***** Data listing

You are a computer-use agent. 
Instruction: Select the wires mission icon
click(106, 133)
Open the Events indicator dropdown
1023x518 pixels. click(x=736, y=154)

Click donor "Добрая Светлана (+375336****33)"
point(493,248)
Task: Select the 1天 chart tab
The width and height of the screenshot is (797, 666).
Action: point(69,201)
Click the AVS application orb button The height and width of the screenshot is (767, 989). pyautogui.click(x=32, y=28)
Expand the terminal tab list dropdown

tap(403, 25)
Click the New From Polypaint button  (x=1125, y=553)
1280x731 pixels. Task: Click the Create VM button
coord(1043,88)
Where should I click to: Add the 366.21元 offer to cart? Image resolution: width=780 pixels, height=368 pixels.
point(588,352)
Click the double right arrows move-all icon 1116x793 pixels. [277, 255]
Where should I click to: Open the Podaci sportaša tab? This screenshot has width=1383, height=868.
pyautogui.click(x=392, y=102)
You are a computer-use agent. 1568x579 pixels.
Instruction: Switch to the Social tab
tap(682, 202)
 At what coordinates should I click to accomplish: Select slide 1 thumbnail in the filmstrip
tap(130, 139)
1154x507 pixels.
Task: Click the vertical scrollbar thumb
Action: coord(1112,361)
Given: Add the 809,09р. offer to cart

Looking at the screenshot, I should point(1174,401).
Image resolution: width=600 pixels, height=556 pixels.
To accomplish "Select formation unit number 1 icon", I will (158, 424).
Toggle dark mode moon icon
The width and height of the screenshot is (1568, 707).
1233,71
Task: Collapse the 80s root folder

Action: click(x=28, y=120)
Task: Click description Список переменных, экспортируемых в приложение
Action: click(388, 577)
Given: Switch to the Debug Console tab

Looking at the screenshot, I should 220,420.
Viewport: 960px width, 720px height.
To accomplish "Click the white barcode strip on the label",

**********

» **Work request**:
Wherever the string "agent" occurs in the records, copy the line it is in.

» **The answer**:
You are a computer-use agent. 
You are a computer-use agent. 1568x579 pixels.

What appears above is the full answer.